▸ **Selected excerpt**
-.-.-

- Poster
- Directed by: I. V. Sasi
- Screenplay by: A. Sheriff
- Based on: Anubavi Raja Anubavi (1967) by K. Balachander
- Produced by: Jameela, Leela
- Starring: Kamal Haasan; Unni Mary; Chandrakala; Ravikumar;
- Cinematography: Vipindas
- Edited by: K. Narayanan
- Music by: G. Devarajan
- Production company: Jaleela Enterprises
- Distributed by: Evershine
- Release date: 30 September 1977;
- Country: India
- Language: Malayalam

= Aanandham Paramaanandham =

1977 film by I. V. Sasi

Aanandham Paramaanandham is a 1977 Indian Malayalam-language comedy film directed by I. V. Sasi. The film stars Kamal Haasan, Unni Mary, Chandrakala and Ravikumar. The film has musical score by G. Devarajan. It is a remake of the 1967 Tamil film Anubavi Raja Anubavi. This is considered as Sasi's only comedy movie.

== Cast ==

- Kamal Haasan as Babu, Shekarankutty (dual role)

-.-.-

Source records:

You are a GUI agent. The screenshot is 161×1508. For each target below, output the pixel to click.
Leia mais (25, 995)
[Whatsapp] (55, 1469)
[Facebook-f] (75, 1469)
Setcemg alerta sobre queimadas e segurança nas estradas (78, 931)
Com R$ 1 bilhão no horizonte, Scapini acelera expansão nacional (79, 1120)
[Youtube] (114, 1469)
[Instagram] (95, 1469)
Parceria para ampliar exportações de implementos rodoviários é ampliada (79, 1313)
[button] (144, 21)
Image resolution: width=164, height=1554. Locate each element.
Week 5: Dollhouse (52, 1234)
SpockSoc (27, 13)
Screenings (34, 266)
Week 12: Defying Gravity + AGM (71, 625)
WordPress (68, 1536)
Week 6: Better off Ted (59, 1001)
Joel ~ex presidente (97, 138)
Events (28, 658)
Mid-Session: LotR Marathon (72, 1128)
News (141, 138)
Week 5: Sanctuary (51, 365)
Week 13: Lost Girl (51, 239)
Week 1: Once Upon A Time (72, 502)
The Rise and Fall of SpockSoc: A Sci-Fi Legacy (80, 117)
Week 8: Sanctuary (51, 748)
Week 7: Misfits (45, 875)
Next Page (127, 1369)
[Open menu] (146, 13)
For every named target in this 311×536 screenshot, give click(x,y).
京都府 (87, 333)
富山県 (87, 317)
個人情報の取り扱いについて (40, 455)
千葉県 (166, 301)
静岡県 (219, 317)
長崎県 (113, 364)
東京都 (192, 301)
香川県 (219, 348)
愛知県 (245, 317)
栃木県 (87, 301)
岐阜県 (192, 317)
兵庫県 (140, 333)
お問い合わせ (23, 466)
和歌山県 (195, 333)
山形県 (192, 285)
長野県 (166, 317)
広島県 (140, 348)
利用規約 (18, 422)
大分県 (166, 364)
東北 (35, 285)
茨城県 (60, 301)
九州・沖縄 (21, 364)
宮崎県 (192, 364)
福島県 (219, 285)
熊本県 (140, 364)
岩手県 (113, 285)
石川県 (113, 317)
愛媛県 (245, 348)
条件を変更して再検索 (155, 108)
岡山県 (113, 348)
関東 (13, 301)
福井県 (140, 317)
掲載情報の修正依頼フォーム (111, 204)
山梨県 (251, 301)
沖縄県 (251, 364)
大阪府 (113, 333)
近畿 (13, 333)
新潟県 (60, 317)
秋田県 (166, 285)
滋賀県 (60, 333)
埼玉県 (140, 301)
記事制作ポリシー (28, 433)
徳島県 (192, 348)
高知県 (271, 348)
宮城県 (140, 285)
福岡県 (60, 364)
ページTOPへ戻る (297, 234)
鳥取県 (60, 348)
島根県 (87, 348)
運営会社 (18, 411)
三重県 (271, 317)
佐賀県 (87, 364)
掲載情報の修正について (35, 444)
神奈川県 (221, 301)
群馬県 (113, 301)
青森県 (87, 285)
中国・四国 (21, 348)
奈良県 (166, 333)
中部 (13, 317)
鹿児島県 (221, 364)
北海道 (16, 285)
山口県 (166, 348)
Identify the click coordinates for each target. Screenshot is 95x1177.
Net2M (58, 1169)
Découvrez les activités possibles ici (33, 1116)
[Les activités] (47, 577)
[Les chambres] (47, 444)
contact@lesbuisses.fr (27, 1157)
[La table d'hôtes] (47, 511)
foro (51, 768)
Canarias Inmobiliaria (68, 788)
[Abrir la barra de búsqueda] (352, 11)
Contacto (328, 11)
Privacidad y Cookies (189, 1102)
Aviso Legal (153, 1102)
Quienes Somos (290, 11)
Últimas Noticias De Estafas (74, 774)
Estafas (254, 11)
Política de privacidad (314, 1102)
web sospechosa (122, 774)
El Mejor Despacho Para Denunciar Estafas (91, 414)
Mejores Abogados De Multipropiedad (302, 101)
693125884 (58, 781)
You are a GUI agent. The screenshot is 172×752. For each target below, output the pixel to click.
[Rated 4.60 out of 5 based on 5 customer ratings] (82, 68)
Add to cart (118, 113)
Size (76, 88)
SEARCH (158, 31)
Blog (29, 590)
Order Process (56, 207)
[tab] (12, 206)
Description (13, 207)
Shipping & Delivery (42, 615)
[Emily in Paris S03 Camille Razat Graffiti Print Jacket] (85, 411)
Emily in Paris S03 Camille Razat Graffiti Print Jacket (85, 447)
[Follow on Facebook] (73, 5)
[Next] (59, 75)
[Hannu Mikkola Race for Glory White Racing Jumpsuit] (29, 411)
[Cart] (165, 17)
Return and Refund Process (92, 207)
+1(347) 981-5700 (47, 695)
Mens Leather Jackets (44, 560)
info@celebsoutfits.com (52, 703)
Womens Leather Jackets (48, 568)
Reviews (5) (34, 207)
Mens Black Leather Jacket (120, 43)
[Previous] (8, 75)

-.-.-

▸ **Required task 1**
Output the passage of the article on Aanandham Paramaanandham that begins with "Aanandham Paramaanandham is" and continues through "only comedy movie.", copied word for word.
▸ **Required task 2**
Using the article on Aanandham Paramaanandham, decide whether each statement agrees with it: (a) the film's language is Tamil; (b) Kamal Haasan plays two roles in the film; (c) the cinematography is by K. Narayanan. Answer yes or no for each and quote the words that decide it.

▸ **Output 1**
Aanandham Paramaanandham is a 1977 Indian Malayalam-language comedy film directed by I. V. Sasi. The film stars Kamal Haasan, Unni Mary, Chandrakala and Ravikumar. The film has musical score by G. Devarajan. It is a remake of the 1967 Tamil film Anubavi Raja Anubavi. This is considered as Sasi's only comedy movie.

▸ **Output 2**
(a) No: "Language: Malayalam"
(b) Yes: "Kamal Haasan as Babu, Shekarankutty (dual role)"
(c) No: "Cinematography: Vipindas"